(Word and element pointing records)
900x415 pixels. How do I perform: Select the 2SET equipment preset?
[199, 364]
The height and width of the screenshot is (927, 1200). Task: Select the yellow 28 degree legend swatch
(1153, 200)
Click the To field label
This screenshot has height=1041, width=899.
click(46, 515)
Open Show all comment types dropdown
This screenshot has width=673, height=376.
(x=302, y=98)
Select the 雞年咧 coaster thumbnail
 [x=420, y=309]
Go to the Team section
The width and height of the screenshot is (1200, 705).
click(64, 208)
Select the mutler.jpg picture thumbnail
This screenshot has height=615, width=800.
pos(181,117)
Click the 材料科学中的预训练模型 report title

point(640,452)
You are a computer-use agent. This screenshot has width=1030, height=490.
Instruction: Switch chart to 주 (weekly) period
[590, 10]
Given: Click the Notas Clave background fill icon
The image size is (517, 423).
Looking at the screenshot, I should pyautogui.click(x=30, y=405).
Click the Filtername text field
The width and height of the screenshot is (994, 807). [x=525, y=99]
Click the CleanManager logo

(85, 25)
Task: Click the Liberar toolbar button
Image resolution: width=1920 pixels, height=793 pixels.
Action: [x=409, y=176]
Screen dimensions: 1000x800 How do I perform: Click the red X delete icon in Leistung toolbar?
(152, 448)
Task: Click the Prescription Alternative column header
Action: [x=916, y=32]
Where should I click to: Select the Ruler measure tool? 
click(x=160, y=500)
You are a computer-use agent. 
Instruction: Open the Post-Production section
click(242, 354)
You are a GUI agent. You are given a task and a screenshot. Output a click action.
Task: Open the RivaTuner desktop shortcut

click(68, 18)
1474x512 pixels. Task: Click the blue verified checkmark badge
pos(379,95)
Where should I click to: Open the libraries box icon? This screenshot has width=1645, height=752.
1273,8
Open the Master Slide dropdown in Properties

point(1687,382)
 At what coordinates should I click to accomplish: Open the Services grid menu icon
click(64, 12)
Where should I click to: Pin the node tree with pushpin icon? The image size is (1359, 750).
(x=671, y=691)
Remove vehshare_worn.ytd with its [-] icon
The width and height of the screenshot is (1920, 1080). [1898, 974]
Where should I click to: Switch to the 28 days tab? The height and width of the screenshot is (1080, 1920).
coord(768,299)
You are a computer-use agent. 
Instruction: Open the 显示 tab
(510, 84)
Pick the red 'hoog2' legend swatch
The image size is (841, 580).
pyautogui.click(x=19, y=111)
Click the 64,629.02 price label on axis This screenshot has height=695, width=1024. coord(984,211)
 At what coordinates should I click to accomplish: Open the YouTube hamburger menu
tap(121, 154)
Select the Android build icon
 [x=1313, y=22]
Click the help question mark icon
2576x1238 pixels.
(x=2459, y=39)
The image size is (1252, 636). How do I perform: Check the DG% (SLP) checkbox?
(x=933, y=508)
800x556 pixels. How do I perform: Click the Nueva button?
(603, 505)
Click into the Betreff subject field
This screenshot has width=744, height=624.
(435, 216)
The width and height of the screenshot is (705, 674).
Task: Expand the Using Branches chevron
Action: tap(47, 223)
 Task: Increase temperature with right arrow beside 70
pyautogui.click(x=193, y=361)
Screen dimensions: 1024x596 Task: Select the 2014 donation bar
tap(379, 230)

▶ [Direction] Copy all of the records above verbatim, line for line.

▶ [Written solution]
900x415 pixels. How do I perform: Select the 2SET equipment preset?
[199, 364]
The height and width of the screenshot is (927, 1200). Task: Select the yellow 28 degree legend swatch
(1153, 200)
Click the To field label
This screenshot has height=1041, width=899.
click(46, 515)
Open Show all comment types dropdown
This screenshot has width=673, height=376.
(x=302, y=98)
Select the 雞年咧 coaster thumbnail
 [x=420, y=309]
Go to the Team section
The width and height of the screenshot is (1200, 705).
click(64, 208)
Select the mutler.jpg picture thumbnail
This screenshot has height=615, width=800.
pos(181,117)
Click the 材料科学中的预训练模型 report title

point(640,452)
You are a computer-use agent. This screenshot has width=1030, height=490.
Instruction: Switch chart to 주 (weekly) period
[590, 10]
Given: Click the Notas Clave background fill icon
The image size is (517, 423).
Looking at the screenshot, I should pyautogui.click(x=30, y=405).
Click the Filtername text field
The width and height of the screenshot is (994, 807). [x=525, y=99]
Click the CleanManager logo

(85, 25)
Task: Click the Liberar toolbar button
Image resolution: width=1920 pixels, height=793 pixels.
Action: [x=409, y=176]
Screen dimensions: 1000x800 How do I perform: Click the red X delete icon in Leistung toolbar?
(152, 448)
Task: Click the Prescription Alternative column header
Action: [x=916, y=32]
Where should I click to: Select the Ruler measure tool? 
click(x=160, y=500)
You are a computer-use agent. 
Instruction: Open the Post-Production section
click(242, 354)
You are a GUI agent. You are given a task and a screenshot. Output a click action.
Task: Open the RivaTuner desktop shortcut

click(68, 18)
1474x512 pixels. Task: Click the blue verified checkmark badge
pos(379,95)
Where should I click to: Open the libraries box icon? This screenshot has width=1645, height=752.
1273,8
Open the Master Slide dropdown in Properties

point(1687,382)
 At what coordinates should I click to accomplish: Open the Services grid menu icon
click(64, 12)
Where should I click to: Pin the node tree with pushpin icon? The image size is (1359, 750).
(x=671, y=691)
Remove vehshare_worn.ytd with its [-] icon
The width and height of the screenshot is (1920, 1080). [1898, 974]
Where should I click to: Switch to the 28 days tab? The height and width of the screenshot is (1080, 1920).
coord(768,299)
You are a computer-use agent. 
Instruction: Open the 显示 tab
(510, 84)
Pick the red 'hoog2' legend swatch
The image size is (841, 580).
pyautogui.click(x=19, y=111)
Click the 64,629.02 price label on axis This screenshot has height=695, width=1024. coord(984,211)
 At what coordinates should I click to accomplish: Open the YouTube hamburger menu
tap(121, 154)
Select the Android build icon
 [x=1313, y=22]
Click the help question mark icon
2576x1238 pixels.
(x=2459, y=39)
The image size is (1252, 636). How do I perform: Check the DG% (SLP) checkbox?
(x=933, y=508)
800x556 pixels. How do I perform: Click the Nueva button?
(603, 505)
Click into the Betreff subject field
This screenshot has width=744, height=624.
(435, 216)
The width and height of the screenshot is (705, 674).
Task: Expand the Using Branches chevron
Action: tap(47, 223)
 Task: Increase temperature with right arrow beside 70
pyautogui.click(x=193, y=361)
Screen dimensions: 1024x596 Task: Select the 2014 donation bar
tap(379, 230)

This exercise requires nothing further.